Um acontecimento excessivo
Se eu quisesse, enlouquecia." Esta é a primeira frase que li de Herberto Helder, é com ela que começa Os Passos em Volta. Dito de outra forma, mais caseira, é com ela que começam os passos em volta, o livro de 1963 que entrou na vida de várias gerações e se tornou companhia de dias inquietos, de viagens interiores, de recusas, de recusas. Nunca tinha lido nada assim, foi o que pensei e que ouvi de outros, que ainda oiço de outros quando alguém fala nesse livro. Ainda agora, que ele morreu e retomamos os livros, é isso que lá está. Nada assim. Só depois conheci a "poesia toda", dois volumes em que juntou "todos os poemas tidos pessoalmente como aproveitáveis, que o autor escreveu entre 1953 e 1971". Com essa vírgula, sim, que as vírgulas e os acentos têm um lugar próprio na gramática e na ortografia dele. "Esta edição pretende-se completa e definitiva." Definitivo, em 1973. Vinte e três anos depois,voltou a publicar uma nova "poesia toda", volume único, denso, pesado, pensado, definitivo.
Não sei escrever sobre Herberto Helder, como não sei escrever sobre poesia. É coisa que se lê sempre com olhos diferentes, conforme a luz, a temperatura, a companhia, a alegria, a tristeza, se o dia está a ir depressa, se a noite tem lugares vazios. Nem sei sequer chamar-lhe Herberto, intimidade de que nunca me aproximei. Momento altíssimo da minha vida, sentei-me em frente dele uma vez num café banal de Lisboa, calada enquanto ele conversava animado com o editor Michel Chandeigne sobre a tradução em francês do Poema Contínuo. "Vens falar-me da morte de um amigo?", perguntou ontem Michel quando me atendeu o telefone. E depois, devagar: "Estou feliz por tê-lo conhecido, estou triste por tê-lo perdido. Tenho uma recordação doce das conversas com ele."
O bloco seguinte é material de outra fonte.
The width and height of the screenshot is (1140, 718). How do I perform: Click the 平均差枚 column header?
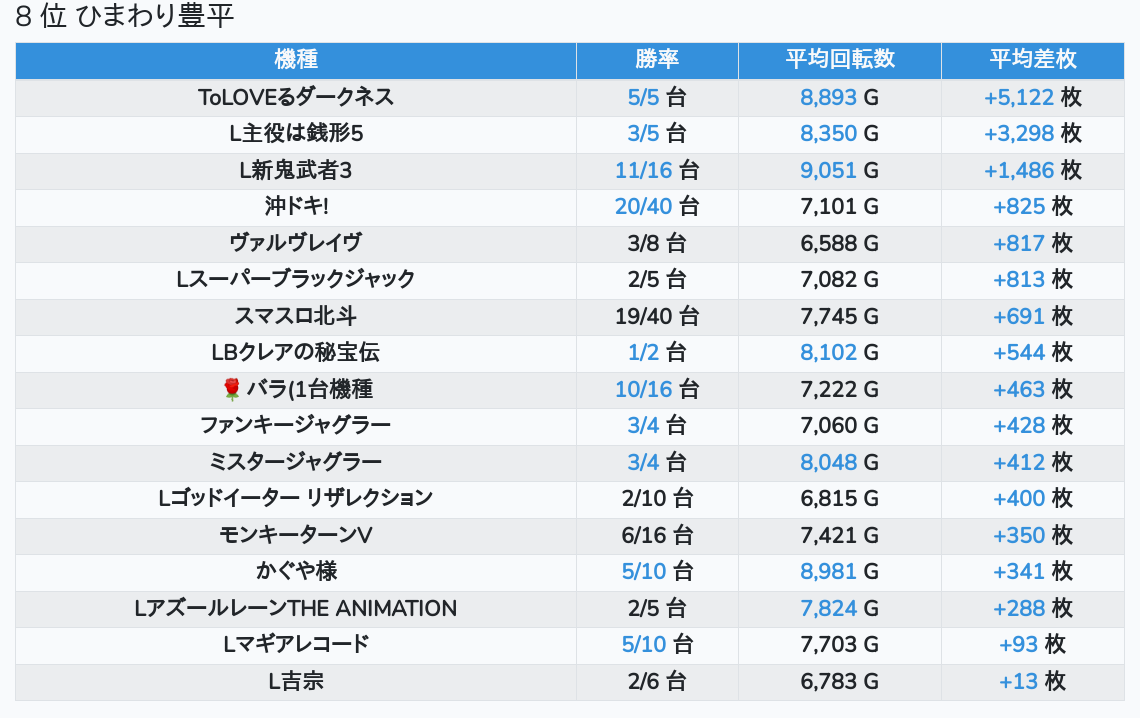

O que sei de Herberto Helder são as leituras, os silêncios, as distâncias. Os meus primeiros passos em volta tinham uma capa branca, azul e laranja, uma ilustração aos quadradinhos com design de José Brandão, edições Estampa, 1970. E se falo nisso é porque aquela capa também nos oferecia a identificação com o que era novo. Sempre esquivo, pertencia só a ele próprio e a um pequeno número de familiares e amigos. E aos livros. "- Se eu quisesse, enlouquecia. Sei uma quantidade de histórias terríveis. Vi muita coisa, contaram-me casos extraordinários, eu próprio... Enfim, já não consigo arrumar tudo isso. Porque, sabe?, acorda-se às quatro da manhã num quarto vazio, acende-se um cigarro... Está a ver? A pequena luz do fósforo levanta de repente a massa das sombras, a camisa caída sobre a cadeira ganha um volume impossível, a nossa vida... compreende?... a nossa vida, a vida inteira, está ali como... como um acontecimento excessivo... Tem de se arrumar muito depressa."